The specific argument I made two weeks ago, however, dealt only with the Bears in 2007.
Chicago's average Yahoo! draft position at the time was 46.3, which put them squarely in the middle of the fifth round – not where a defense is supposed to go. But if you look at Chicago's strength of schedule (.465 opponents' winning percentage), their personnel, their takeaway-intensive approach, and their recent fantasy past (405 points over two seasons), you'd have a very difficult time concluding that they won't be an elite fantasy defense again in 2007.
Thus, a fifth round pick in a 10-team public league seems totally justified.

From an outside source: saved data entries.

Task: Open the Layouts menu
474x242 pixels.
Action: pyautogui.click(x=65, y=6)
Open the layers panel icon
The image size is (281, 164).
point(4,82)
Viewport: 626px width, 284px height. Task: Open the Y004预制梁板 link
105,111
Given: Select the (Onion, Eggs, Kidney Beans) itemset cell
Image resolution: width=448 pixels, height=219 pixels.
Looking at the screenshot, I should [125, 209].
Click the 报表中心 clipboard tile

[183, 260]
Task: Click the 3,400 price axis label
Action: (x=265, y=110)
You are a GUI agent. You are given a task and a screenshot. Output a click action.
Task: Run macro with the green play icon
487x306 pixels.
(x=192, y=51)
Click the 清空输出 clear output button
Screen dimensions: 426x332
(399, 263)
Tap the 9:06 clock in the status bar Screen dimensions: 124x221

I had expected derisive email. Oddly, the only insults came from three Baltimore fans who felt the Ravens had been disrespected (which was never the intent). The rest of the feedback was positive, and it came from owners who had drafted either the Bears or Ravens early in 2006, then made the playoffs.
This was a little disappointing. Disagreement is encouraged.

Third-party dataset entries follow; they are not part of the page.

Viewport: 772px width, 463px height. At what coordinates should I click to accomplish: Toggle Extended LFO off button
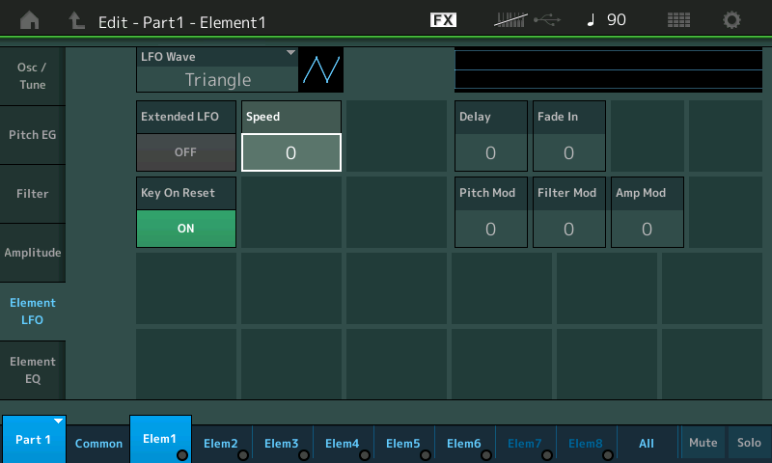click(185, 152)
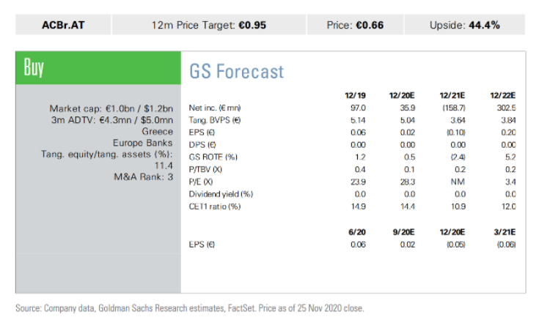Click the (158.7) net income value
Screen dimensions: 550x320
(x=454, y=108)
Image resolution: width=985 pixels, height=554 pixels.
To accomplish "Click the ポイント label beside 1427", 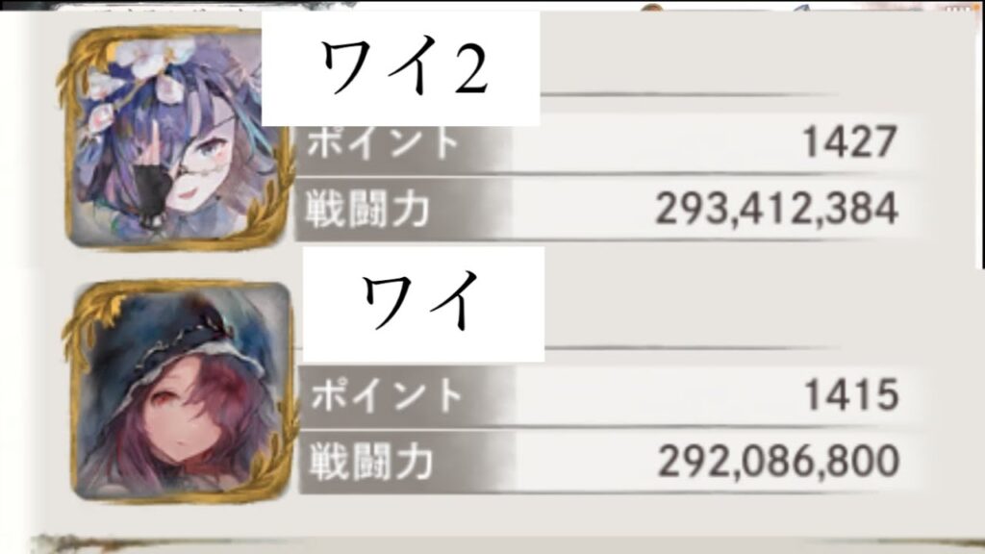I will 383,140.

Thankfully, Fantasy Football Cafe stepped forward. A poster named Crippler started a thread called "Yahoo article: How to lose your league in just 1 step!" He linked to the Bears article and wrote, "Andy Behrens makes me 10 percent dumber for just reading this garbage."

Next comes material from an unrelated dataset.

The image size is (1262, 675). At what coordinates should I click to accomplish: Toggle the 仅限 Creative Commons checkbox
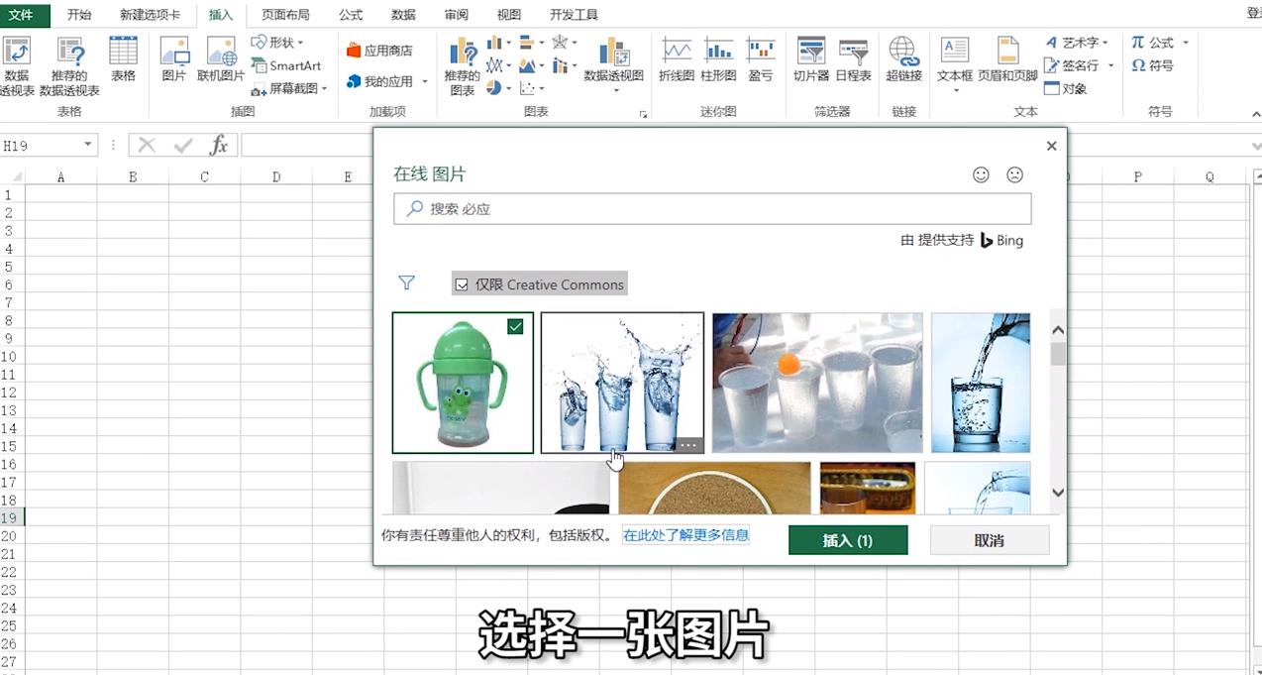coord(463,284)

First of all, if you made every contributor at Fantasy Cafe 10 percent dumber, you'd still have a remarkable forum. It's great. And if you made all of the contributors at Fantasy Cafe 95 percent dumber, called them a nation, and made them vote on things, you'd have a leading sports website.
The point is this: I intend no disrespect to Fantasy Cafe. Those guys are savvy. Crippler himself knows his stuff.
But I'm a relatively competitive person, and I can be baited into conflict. And if it's a virtual conflict, lacking any real human interaction, I will (expletive) you up. So not long after wading into the discussion thread, I'd created a PLUS league with public settings, invited Cafe posters to join, and agreed to draft the Chicago defense in the fifth round.
The "Y! How to Lose a League" league drafted last Monday. It was exceedingly fun. I ended up with the ninth pick, which is a good thing if you're determined to take the Bears in the fifth round – that's the 49th overall pick. But really, picking ninth overall isn't ideal.
Here's the squad I ended up with, in the order I drafted them:
And yes, I dropped Irons after the ACL news.
These were the players drafted immediately after I selected Chicago:
50. Marc Bulger
It's worth noting that the Baltimore defense went three picks later. Because apparently you won't lose a league by drafting a defense in the seventh round.
If I hadn't agreed from the beginning to take Chicago in the fifth, I'd have grabbed Bulger when he slipped to 49. He was really the last of the top-tier quarterbacks and he fell 13 spots beyond his average Yahoo! draft position. It's not as if my quarterback situation is a problem, though. Instead of Bulger, I'll have a 2006 Rose Bowl platoon of Vince Young and Matt Leinart. I'm fine with that. It's a 10-team league, so there's a pile of starting quarterbacks in the free agent pool, including Jake Delhomme, Matt Schaub, Rex Grossman, Alex Smith, Jeff Garcia, and Chad Pennington.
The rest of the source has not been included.